Et c’est bien cela qui attend toutes ces âmes sombres qui hantent la ville…
Marc Vlieger travaille seul et on perçoit dans cet album la maturité qu’il vient d’atteindre à force de traverser la vie à l’écoute de ses voix, celles qui le guident sur le chemin de la révolte.
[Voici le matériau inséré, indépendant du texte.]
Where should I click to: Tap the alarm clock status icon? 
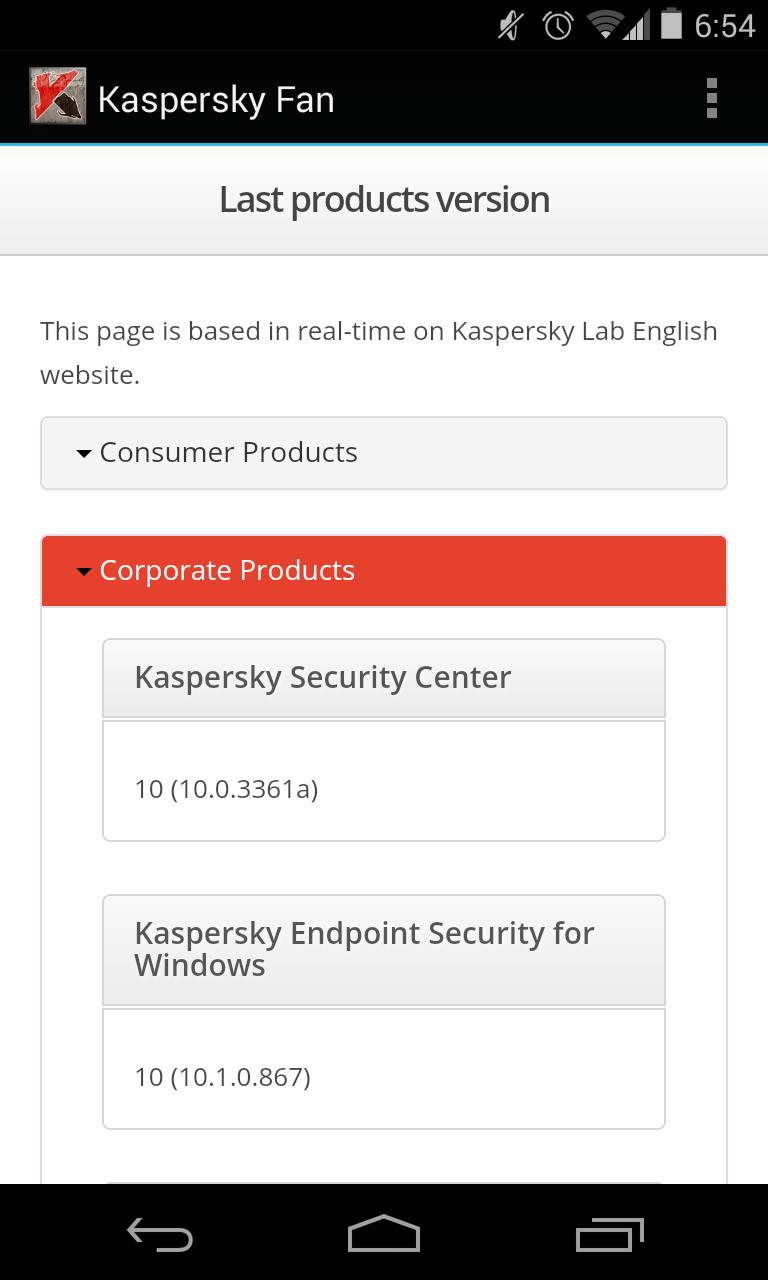tap(558, 25)
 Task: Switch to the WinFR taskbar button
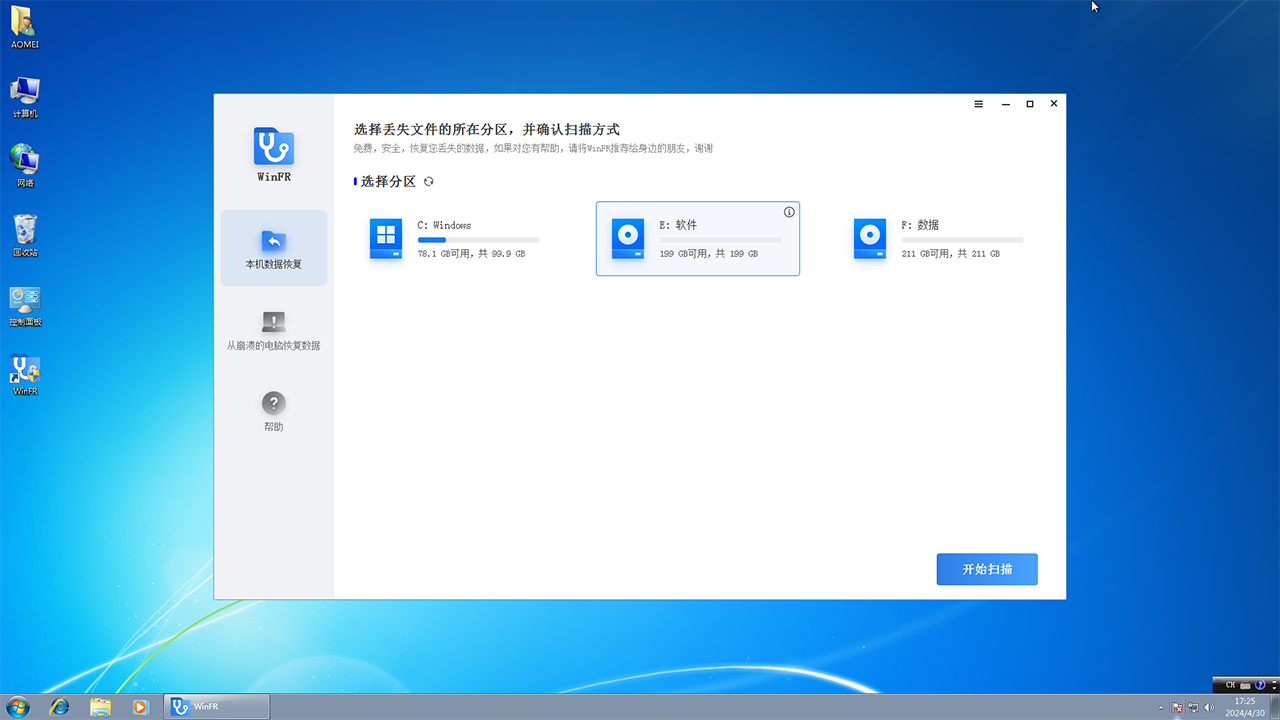[216, 706]
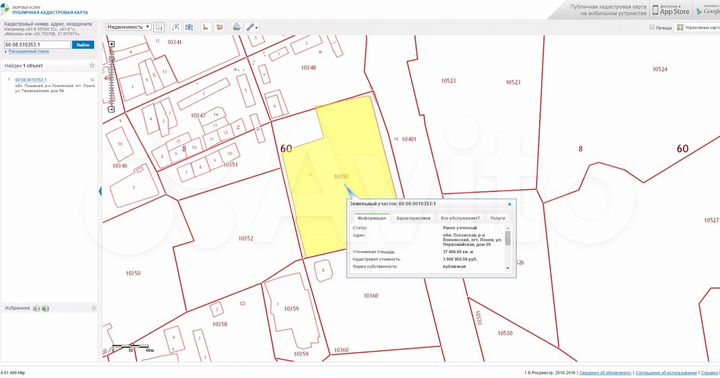Click the orange bookmark map icon

(219, 27)
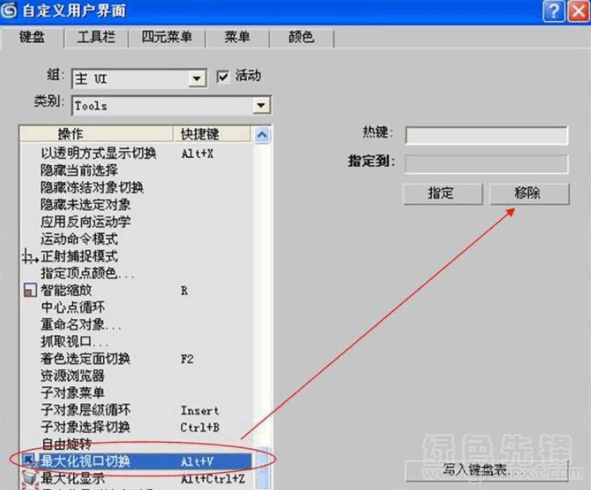Image resolution: width=591 pixels, height=490 pixels.
Task: Select the 子对象层级循环 action row
Action: point(136,410)
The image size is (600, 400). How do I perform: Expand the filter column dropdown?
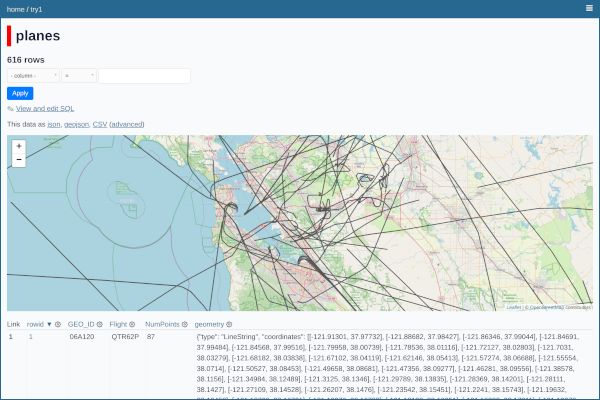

Ce qu’il nous propose là est une sorte de fable humaniste, de cri de vengeance contre la violence inutile de notre monde, contre cette société qui laisse tant de monde exclu de l’humanité, de cette collectivité humaine qui devrait être si accueillante que nous devrions tous y trouver notre place, y compris Mélodie, Ralph et Brice…
C’est beau, violent et tendre à la fois, bien raconté et dessiné pour séduire le lecteur, désespérant à souhait pour nous éviter de tomber dans les histoires à l’eau de rose, porteur d’espérances profondes comme tous les mythes fondateurs de sociétés… Oui, le paradoxe est bien là : faut-il en rire, faut-il en pleurer, faut-il tirer dans tous les sens ou refermer l’album en se disant qu’un monde meilleur viendra… A vous de choisir !
J’espère que les éditions Delcourt vont pouvoir continuer à donner leurs chances à des bédés de cette nature et que le public saura les trouver, les lire, les apprécier et permettre, ainsi, à la bande dessinée de franchir un nouveau pas sur le chemin de la narration…
Un coeur pur parmi les truands. 10 étoiles

Est-elle un peu givrée, Mélodie? Peut-être, finalement, mais surtout, c'est un coeur pur, à l'écoute des voix qui lui parlent dans sa tête. Quelles voix, au juste? Celle de sa conscience, ou d'un monde angélique qui commande ses faits et gestes? En tous cas, il faut oser... Quitter tout, son métier de pharmacienne, sa famille, pour se promener dans la jungle urbaine avec son cabas. Oui, finalement elle est un peu "spéciale", c'est sûr, mais elle est la bonté même. Réussira-t-elle à apprivoiser les fauves de la ville, les âmes noires de la "racaille"? Sa belle âme réussira-t-elle la rédemption ne fût-ce que d'une seule de ces âmes perdues? En tous cas, elle en prend le pari, courageusement, quels que soient les risques encourus. Tour à tour cuisinière, infirmière et consolatrice,elle accompagnera la bande de malfrats, sûre au fond d'elle qu'il y a quelque chose de beau en chacun. Un magnifique dessin, des personnages bien croqués, un scénario en béton, c'est tout ce que nous offre le talentueux Marc Vlieger. C'est brillant, intelligent, magnifiquement mis en images.
Ruez-vous sur cette bédé, les oeuvres de cette qualité sont rares.